What to do:
Copy the earnings call text between "Thomas Szkutak" and "five quarter ends.", inclusive, and switch "financial results" to "quarterly results".

Page extract:
______
As you listen to today's call, we encourage you to have our press release in front of you, which includes our financial results, as well as metrics and commentary on the quarter.

During the call, we will discuss certain non-GAAP financial measures. In our press release, slides accompanying this webcast and our filings with the SEC, each of which is posted on our IR website, you will find additional disclosures regarding these non-GAAP measures, including reconciliations of these measures with comparable GAAP measures. Finally, unless otherwise stated, all comparisons in this call will be against our results for the comparable period of 2009. Now, I'll turn the call over to Tom.

Thomas Szkutak

Thanks Rob. I'll begin with comments on our financial results. Trailing 12-month operating cash flow increased 16% to $2.62 billion. Trailing 12-month free cash flow decreased 5% to $1.83 billion. Return on invested capital was 28%, down from 50%. ROIC is TTM-free cash flow divided by average total assets minus current liabilities excluding the current portion of long-term debt over five quarter ends.
______
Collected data
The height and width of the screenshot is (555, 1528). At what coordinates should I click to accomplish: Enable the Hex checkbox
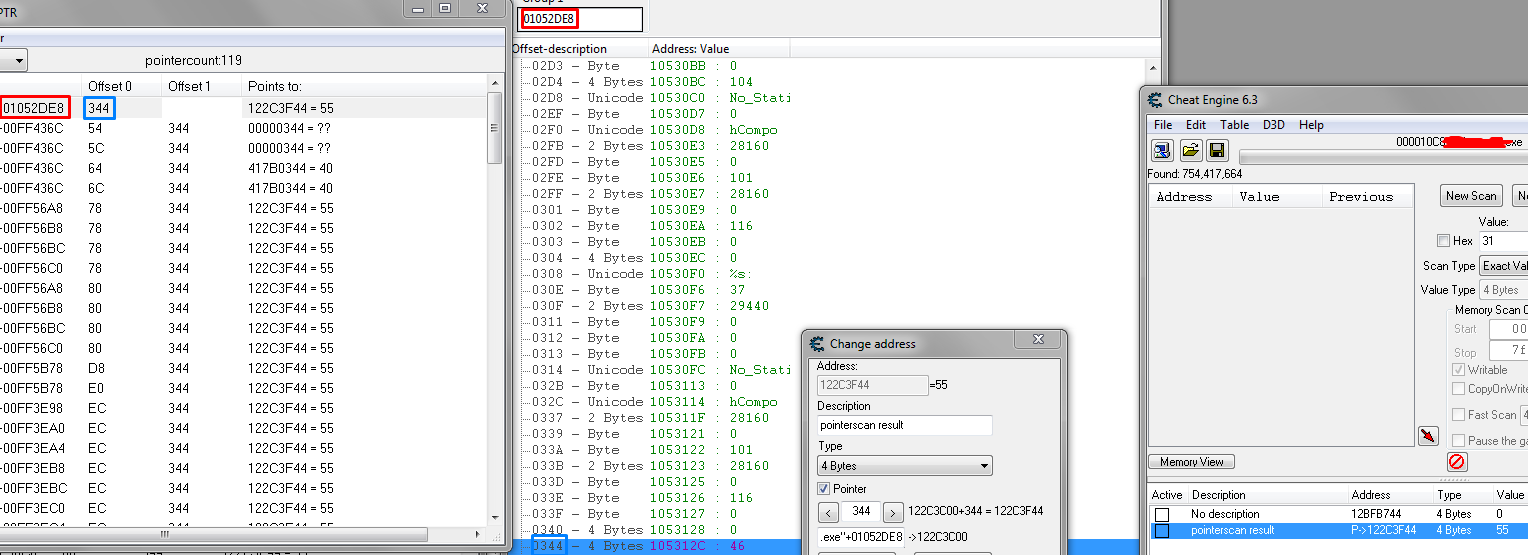click(1443, 241)
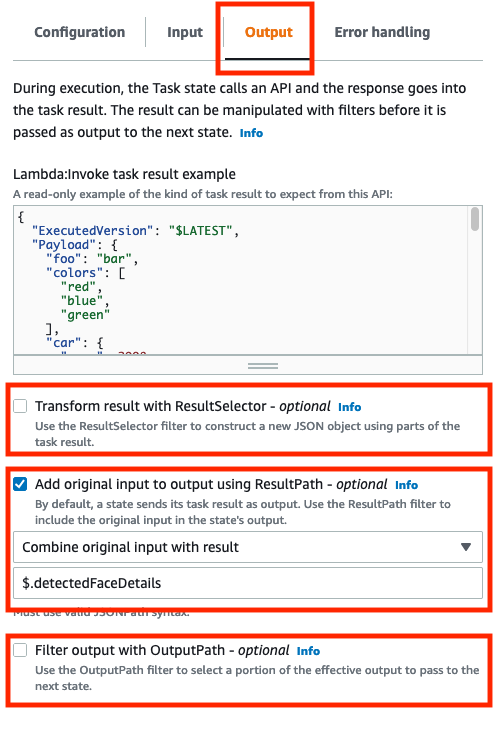The height and width of the screenshot is (729, 500).
Task: Select the Output tab
Action: [x=268, y=32]
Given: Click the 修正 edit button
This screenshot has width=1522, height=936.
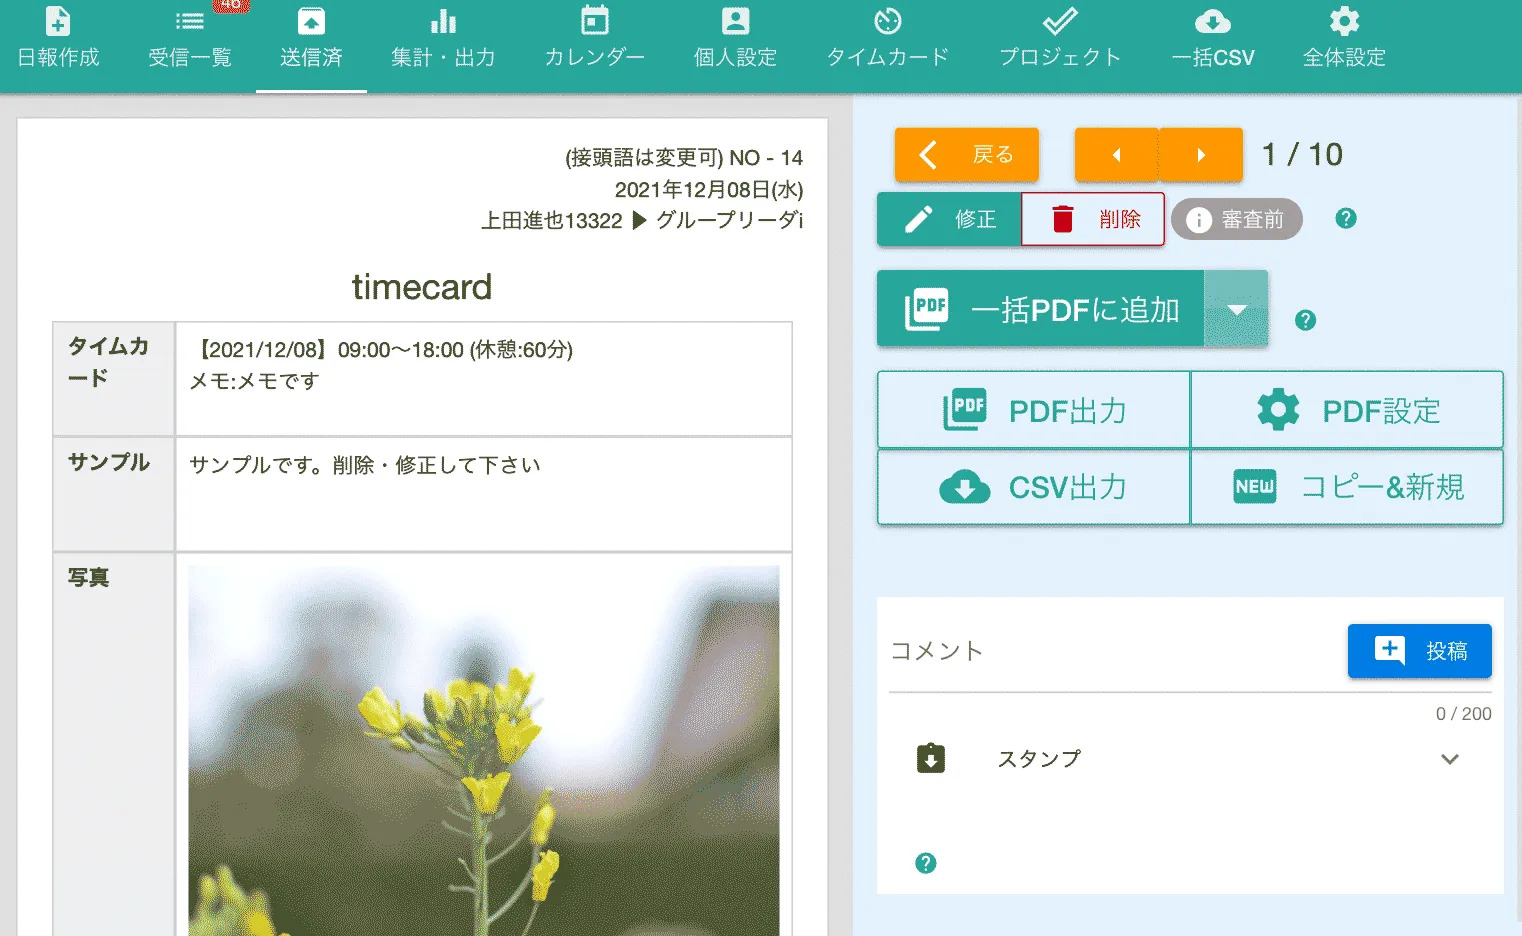Looking at the screenshot, I should 949,219.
______
Output of the exercise:
Thomas Szkutak

Thanks Rob. I'll begin with comments on our quarterly results. Trailing 12-month operating cash flow increased 16% to $2.62 billion. Trailing 12-month free cash flow decreased 5% to $1.83 billion. Return on invested capital was 28%, down from 50%. ROIC is TTM-free cash flow divided by average total assets minus current liabilities excluding the current portion of long-term debt over five quarter ends.